The Kennedy family could be told to leave their house any day now. All that's left inside are four plastic chairs. They've sold everything just to stay afloat. The family literally has nothing but each other.

"Sometimes at school, I'm just sad but I just don't tell anybody. My brother is the only one I can tell that when we come home we have to sleep on the floor because we sold all our stuff," says Patricia's daughter, Bianca.

The Kennedys got a letter in the mail from their mortgage company saying they qualified for a loan modification. It would lower the monthly payment on their home by $1,500.

"We just believed it. We were happy the payments were gonna go down," says Patricia.

These are tough times and foreclosures are up.
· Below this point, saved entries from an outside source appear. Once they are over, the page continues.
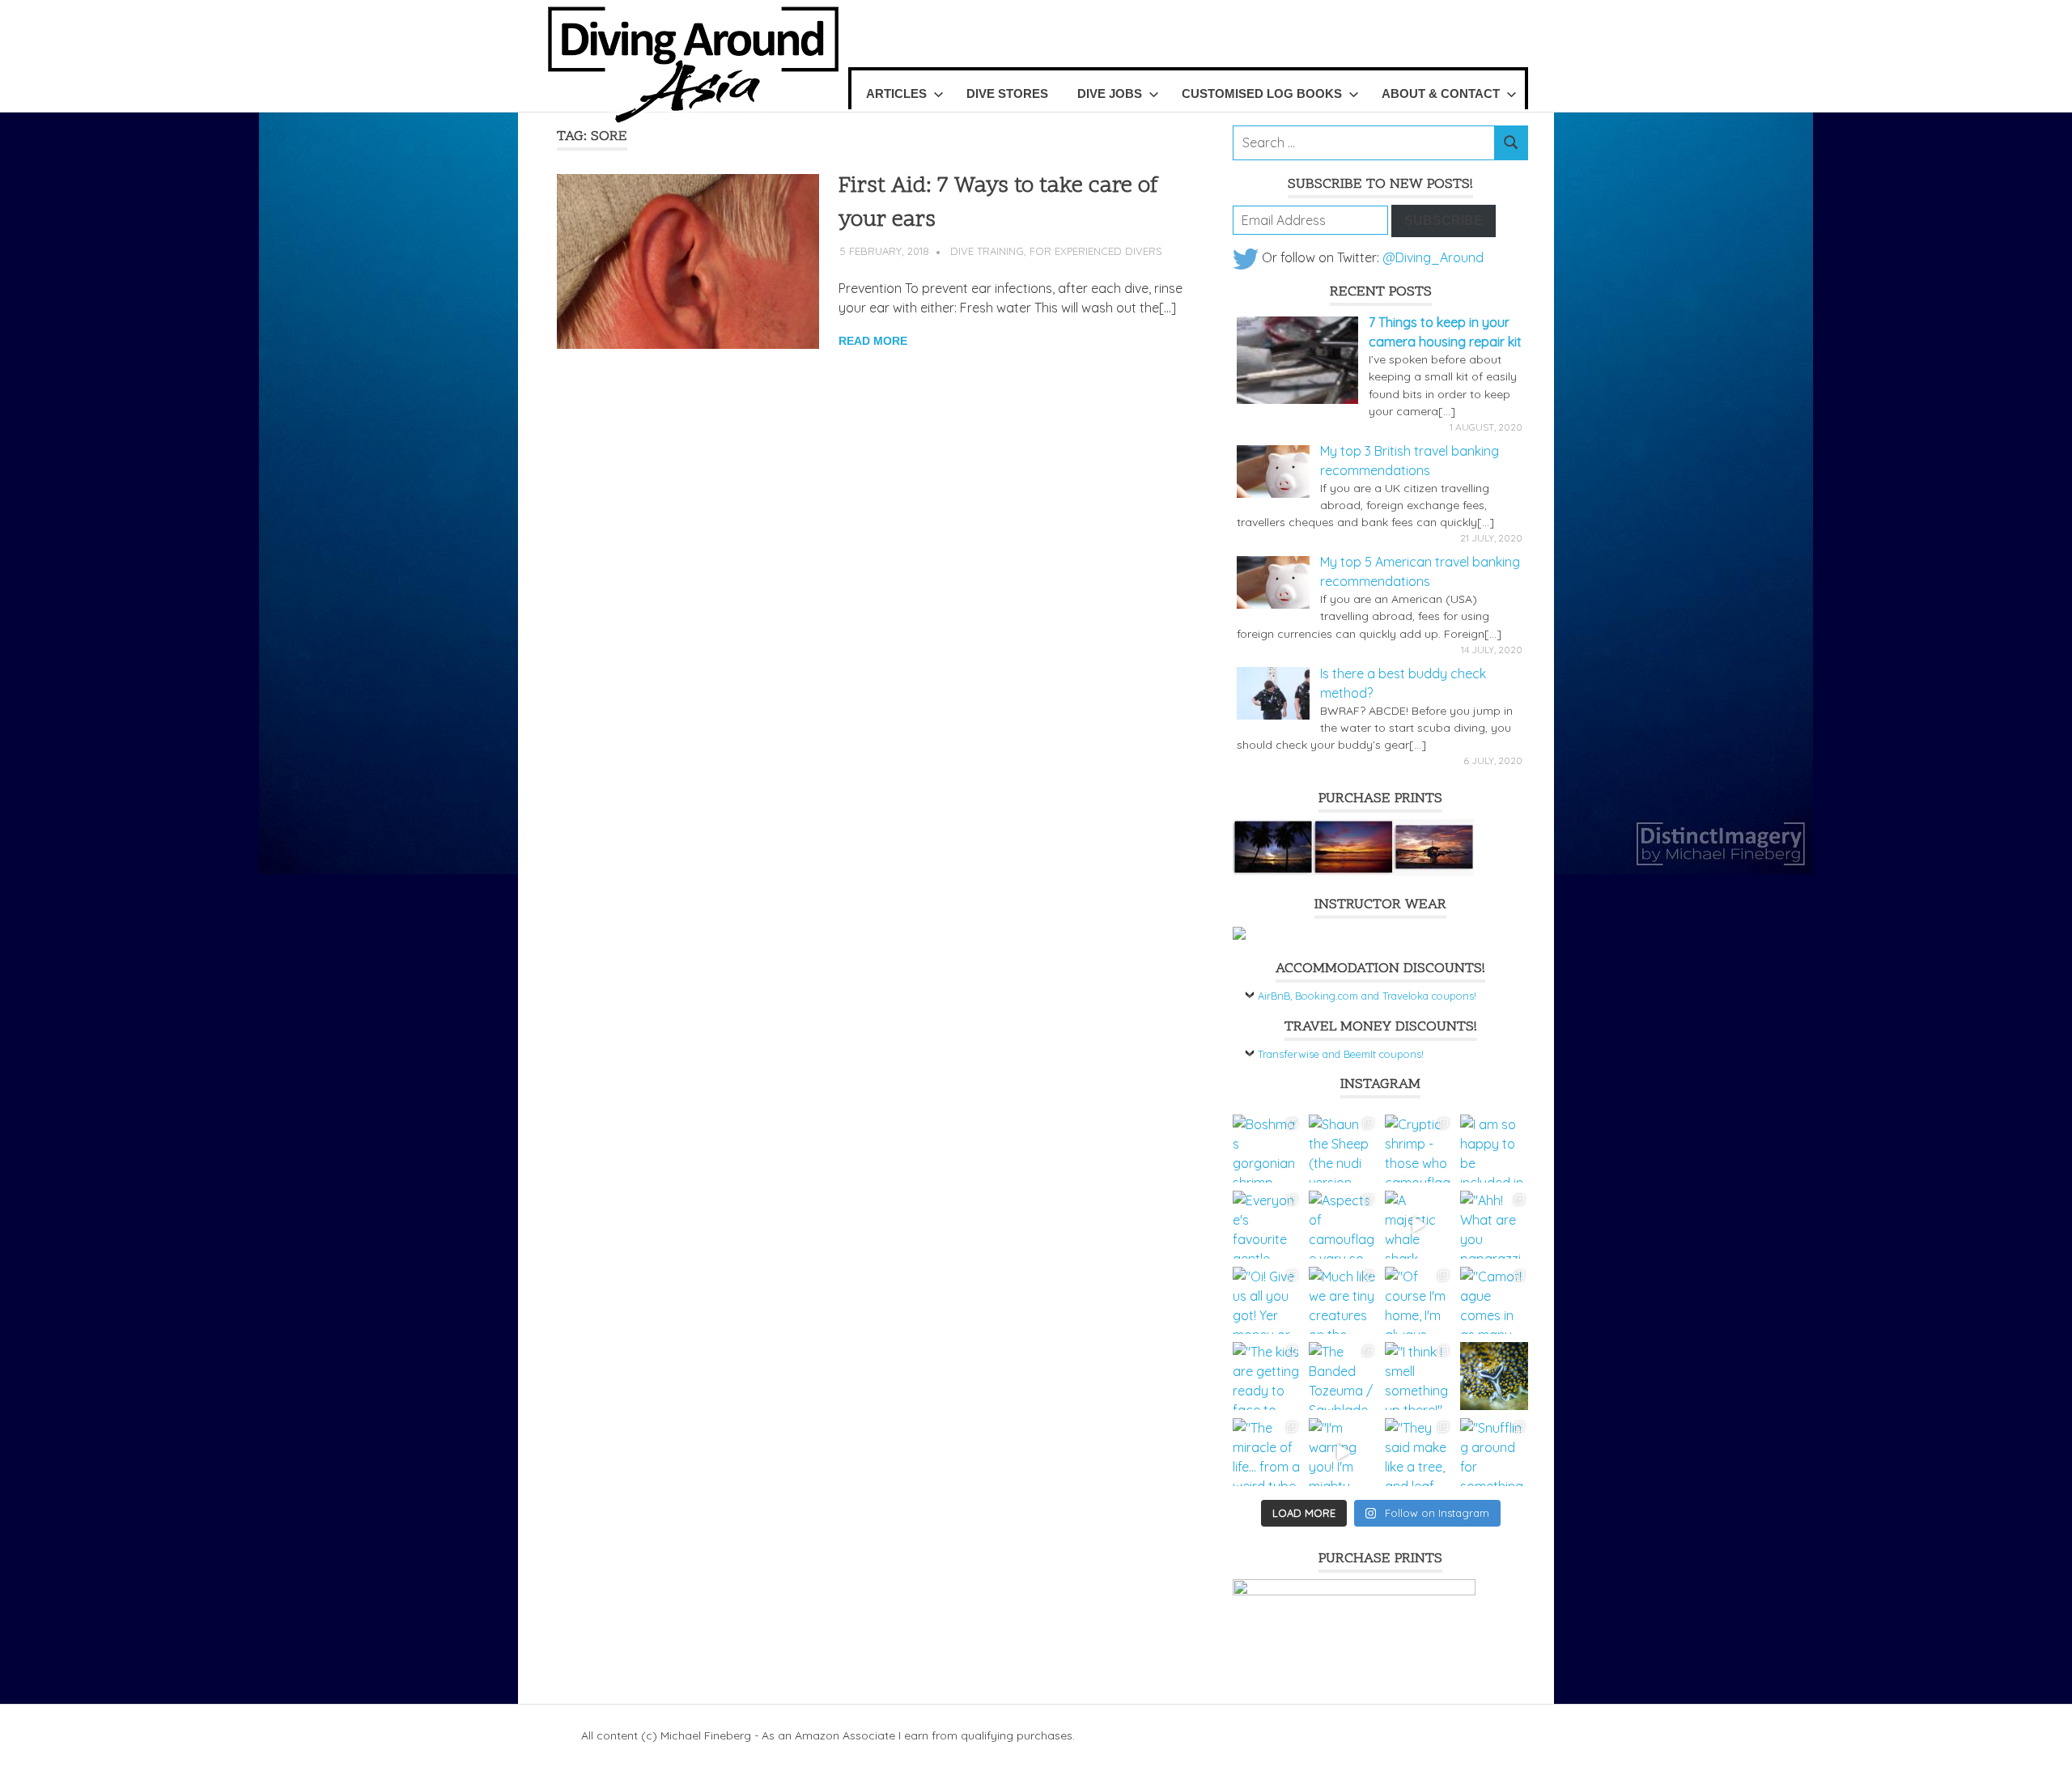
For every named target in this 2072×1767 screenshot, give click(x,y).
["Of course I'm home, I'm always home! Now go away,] (1419, 1301)
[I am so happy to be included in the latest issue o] (1494, 1149)
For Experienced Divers (1096, 250)
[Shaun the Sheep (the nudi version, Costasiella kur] (1343, 1149)
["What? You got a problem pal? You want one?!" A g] (1494, 1376)
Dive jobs (1109, 93)
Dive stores (1007, 93)
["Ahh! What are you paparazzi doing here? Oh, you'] (1494, 1225)
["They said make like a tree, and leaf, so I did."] (1419, 1452)
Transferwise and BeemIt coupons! (1341, 1053)
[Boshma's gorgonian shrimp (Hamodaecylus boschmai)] (1267, 1149)
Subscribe (1443, 220)
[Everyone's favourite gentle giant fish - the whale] (1267, 1225)
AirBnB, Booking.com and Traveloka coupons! (1367, 995)
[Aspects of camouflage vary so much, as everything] (1343, 1225)
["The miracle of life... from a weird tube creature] (1267, 1452)
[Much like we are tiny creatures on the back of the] (1343, 1301)
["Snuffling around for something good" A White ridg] (1494, 1452)
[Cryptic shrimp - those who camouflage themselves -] (1419, 1149)
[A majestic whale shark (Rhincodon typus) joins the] (1419, 1225)
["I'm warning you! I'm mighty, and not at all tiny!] (1343, 1452)
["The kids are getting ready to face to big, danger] (1267, 1376)
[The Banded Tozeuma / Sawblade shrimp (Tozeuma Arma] (1343, 1376)
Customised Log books (1262, 93)
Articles (896, 93)
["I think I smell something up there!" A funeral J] (1419, 1376)
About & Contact (1441, 93)
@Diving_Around (1433, 257)
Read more (873, 340)
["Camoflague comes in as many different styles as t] (1494, 1301)
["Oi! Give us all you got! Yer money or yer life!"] (1267, 1301)
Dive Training (987, 250)
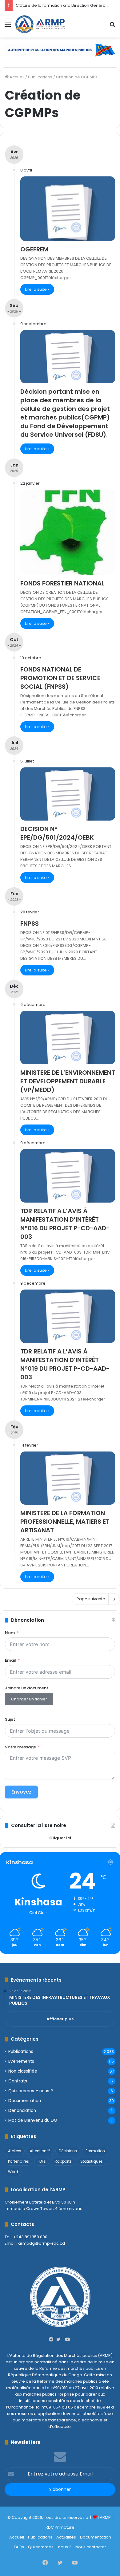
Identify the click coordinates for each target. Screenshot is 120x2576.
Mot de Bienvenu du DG (32, 2120)
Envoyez (21, 1791)
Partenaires (18, 2161)
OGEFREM (34, 249)
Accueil (16, 77)
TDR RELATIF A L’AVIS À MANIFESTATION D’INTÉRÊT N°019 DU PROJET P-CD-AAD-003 (65, 1364)
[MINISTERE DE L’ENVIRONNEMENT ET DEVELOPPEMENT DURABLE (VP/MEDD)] (67, 1037)
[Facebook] (52, 2339)
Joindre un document (26, 1688)
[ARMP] (40, 24)
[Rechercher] (112, 26)
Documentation (24, 2101)
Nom (10, 1633)
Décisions (68, 2150)
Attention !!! (40, 2150)
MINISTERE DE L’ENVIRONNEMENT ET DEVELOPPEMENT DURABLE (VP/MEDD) (67, 1081)
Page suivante (91, 1599)
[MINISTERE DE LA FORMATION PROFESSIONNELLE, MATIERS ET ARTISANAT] (67, 1478)
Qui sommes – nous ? (30, 2091)
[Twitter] (60, 2339)
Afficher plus (60, 2019)
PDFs (42, 2161)
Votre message (20, 1747)
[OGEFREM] (67, 208)
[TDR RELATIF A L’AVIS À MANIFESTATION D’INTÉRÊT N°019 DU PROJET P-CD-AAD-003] (67, 1316)
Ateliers (14, 2150)
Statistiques (91, 2161)
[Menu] (8, 26)
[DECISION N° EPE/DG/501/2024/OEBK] (67, 794)
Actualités (66, 2537)
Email (10, 1660)
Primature (64, 2527)
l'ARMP (104, 2517)
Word (13, 2171)
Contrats (17, 2081)
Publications (40, 77)
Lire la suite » (37, 289)
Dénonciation (22, 2110)
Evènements (21, 2061)
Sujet (10, 1719)
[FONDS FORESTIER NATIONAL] (67, 532)
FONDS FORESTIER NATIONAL (62, 583)
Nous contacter (90, 2547)
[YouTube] (67, 2339)
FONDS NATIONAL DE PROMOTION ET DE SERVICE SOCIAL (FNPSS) (60, 678)
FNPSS (29, 923)
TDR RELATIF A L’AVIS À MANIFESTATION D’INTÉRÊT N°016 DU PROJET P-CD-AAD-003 (65, 1224)
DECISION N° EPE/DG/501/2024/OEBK (57, 833)
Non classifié (22, 2071)
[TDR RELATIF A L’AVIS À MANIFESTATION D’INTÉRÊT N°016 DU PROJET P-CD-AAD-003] (67, 1176)
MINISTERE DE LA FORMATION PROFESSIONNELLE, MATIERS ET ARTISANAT (65, 1521)
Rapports (63, 2161)
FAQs (19, 2547)
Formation (95, 2150)
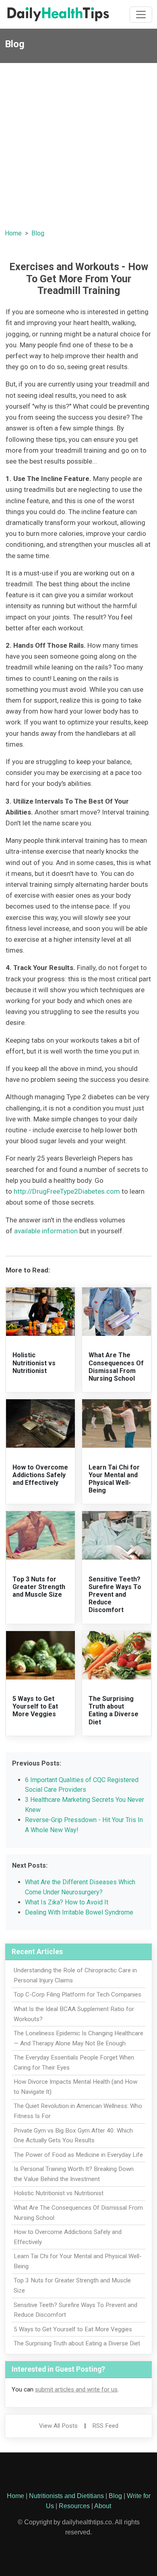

And many people are offering to help you lower your payments. Patricia called the number in the mailing right away.

"The worst thing is to take an unsolicited mailing or a phone call and respond to it. You think it's coming from your bank, but it's a trap," says California Attorney General Jerry Brown.

He says struggling homeowners are vulnerable to scam artists.

In fact, the California Department of Real Estate says it's investigating nearly 800 cases of loan modification fraud compared to just 10 last year.

"This is a serious problem. When people become desperate there are hustlers and con artists who exploit that situation," says Brown.

And in Kennedy's case, the people she thought were from her bank were really a group of scammers who were just pocketing the money.

Patricia says, "The money's in Mexico. They took everything over there and we're not gonna get a penny back."

Patricia Kennedy and her husband sent the bogus company about $14,000, and all the while they had no idea they were falling behind on their real payments.

By the time they found out about the scam, it was too late. Their house was already in foreclosure.